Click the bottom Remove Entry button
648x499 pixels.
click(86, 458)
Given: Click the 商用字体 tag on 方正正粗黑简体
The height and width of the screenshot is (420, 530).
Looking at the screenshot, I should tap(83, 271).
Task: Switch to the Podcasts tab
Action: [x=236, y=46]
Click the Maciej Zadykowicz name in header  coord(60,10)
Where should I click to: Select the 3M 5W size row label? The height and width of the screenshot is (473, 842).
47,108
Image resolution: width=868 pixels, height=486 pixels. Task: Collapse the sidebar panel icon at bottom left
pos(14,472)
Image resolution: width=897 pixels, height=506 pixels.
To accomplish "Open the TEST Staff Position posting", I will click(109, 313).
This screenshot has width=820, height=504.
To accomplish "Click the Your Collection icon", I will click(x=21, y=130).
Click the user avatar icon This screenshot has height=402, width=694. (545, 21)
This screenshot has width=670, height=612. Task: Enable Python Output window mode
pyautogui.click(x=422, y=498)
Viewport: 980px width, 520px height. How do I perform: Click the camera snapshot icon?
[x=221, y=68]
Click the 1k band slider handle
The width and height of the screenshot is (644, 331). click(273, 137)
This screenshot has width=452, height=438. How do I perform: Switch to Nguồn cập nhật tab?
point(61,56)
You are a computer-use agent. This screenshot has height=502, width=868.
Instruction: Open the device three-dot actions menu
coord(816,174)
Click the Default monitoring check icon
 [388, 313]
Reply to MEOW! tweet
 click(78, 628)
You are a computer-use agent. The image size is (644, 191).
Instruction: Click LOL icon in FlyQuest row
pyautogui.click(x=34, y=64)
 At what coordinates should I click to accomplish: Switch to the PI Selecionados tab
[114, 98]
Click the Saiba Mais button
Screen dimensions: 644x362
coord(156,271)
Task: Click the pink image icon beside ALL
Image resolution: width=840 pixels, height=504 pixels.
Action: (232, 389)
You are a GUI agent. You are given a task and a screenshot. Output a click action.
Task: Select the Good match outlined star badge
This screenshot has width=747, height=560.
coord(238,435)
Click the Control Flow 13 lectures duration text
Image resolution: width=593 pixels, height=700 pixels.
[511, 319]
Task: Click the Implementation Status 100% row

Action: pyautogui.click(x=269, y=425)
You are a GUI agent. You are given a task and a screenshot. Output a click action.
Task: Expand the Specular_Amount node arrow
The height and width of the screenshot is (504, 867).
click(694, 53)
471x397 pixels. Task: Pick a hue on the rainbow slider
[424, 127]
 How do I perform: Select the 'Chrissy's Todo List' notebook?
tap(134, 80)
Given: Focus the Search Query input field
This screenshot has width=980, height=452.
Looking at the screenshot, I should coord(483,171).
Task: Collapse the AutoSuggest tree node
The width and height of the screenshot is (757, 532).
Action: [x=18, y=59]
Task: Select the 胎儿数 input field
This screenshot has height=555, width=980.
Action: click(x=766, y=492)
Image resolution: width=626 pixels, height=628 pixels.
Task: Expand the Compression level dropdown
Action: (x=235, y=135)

## [EXERCISE REQUIREMENTS]
Each entry given above is to be duplicated exactly.

## [FINAL ANSWER]
Click the bottom Remove Entry button
648x499 pixels.
click(86, 458)
Given: Click the 商用字体 tag on 方正正粗黑简体
The height and width of the screenshot is (420, 530).
Looking at the screenshot, I should tap(83, 271).
Task: Switch to the Podcasts tab
Action: [x=236, y=46]
Click the Maciej Zadykowicz name in header  coord(60,10)
Where should I click to: Select the 3M 5W size row label? The height and width of the screenshot is (473, 842).
47,108
Image resolution: width=868 pixels, height=486 pixels. Task: Collapse the sidebar panel icon at bottom left
pos(14,472)
Image resolution: width=897 pixels, height=506 pixels.
To accomplish "Open the TEST Staff Position posting", I will click(109, 313).
This screenshot has width=820, height=504.
To accomplish "Click the Your Collection icon", I will click(x=21, y=130).
Click the user avatar icon This screenshot has height=402, width=694. (545, 21)
This screenshot has width=670, height=612. Task: Enable Python Output window mode
pyautogui.click(x=422, y=498)
Viewport: 980px width, 520px height. How do I perform: Click the camera snapshot icon?
[x=221, y=68]
Click the 1k band slider handle
The width and height of the screenshot is (644, 331). click(273, 137)
This screenshot has width=452, height=438. How do I perform: Switch to Nguồn cập nhật tab?
point(61,56)
You are a computer-use agent. This screenshot has height=502, width=868.
Instruction: Open the device three-dot actions menu
coord(816,174)
Click the Default monitoring check icon
 [388, 313]
Reply to MEOW! tweet
 click(78, 628)
You are a computer-use agent. The image size is (644, 191).
Instruction: Click LOL icon in FlyQuest row
pyautogui.click(x=34, y=64)
 At what coordinates should I click to accomplish: Switch to the PI Selecionados tab
[114, 98]
Click the Saiba Mais button
Screen dimensions: 644x362
coord(156,271)
Task: Click the pink image icon beside ALL
Image resolution: width=840 pixels, height=504 pixels.
Action: (232, 389)
You are a GUI agent. You are given a task and a screenshot. Output a click action.
Task: Select the Good match outlined star badge
This screenshot has width=747, height=560.
coord(238,435)
Click the Control Flow 13 lectures duration text
Image resolution: width=593 pixels, height=700 pixels.
[511, 319]
Task: Click the Implementation Status 100% row

Action: pyautogui.click(x=269, y=425)
You are a GUI agent. You are given a task and a screenshot. Output a click action.
Task: Expand the Specular_Amount node arrow
The height and width of the screenshot is (504, 867).
click(694, 53)
471x397 pixels. Task: Pick a hue on the rainbow slider
[424, 127]
 How do I perform: Select the 'Chrissy's Todo List' notebook?
tap(134, 80)
Given: Focus the Search Query input field
This screenshot has width=980, height=452.
Looking at the screenshot, I should coord(483,171).
Task: Collapse the AutoSuggest tree node
The width and height of the screenshot is (757, 532).
Action: [x=18, y=59]
Task: Select the 胎儿数 input field
This screenshot has height=555, width=980.
Action: click(x=766, y=492)
Image resolution: width=626 pixels, height=628 pixels.
Task: Expand the Compression level dropdown
Action: (x=235, y=135)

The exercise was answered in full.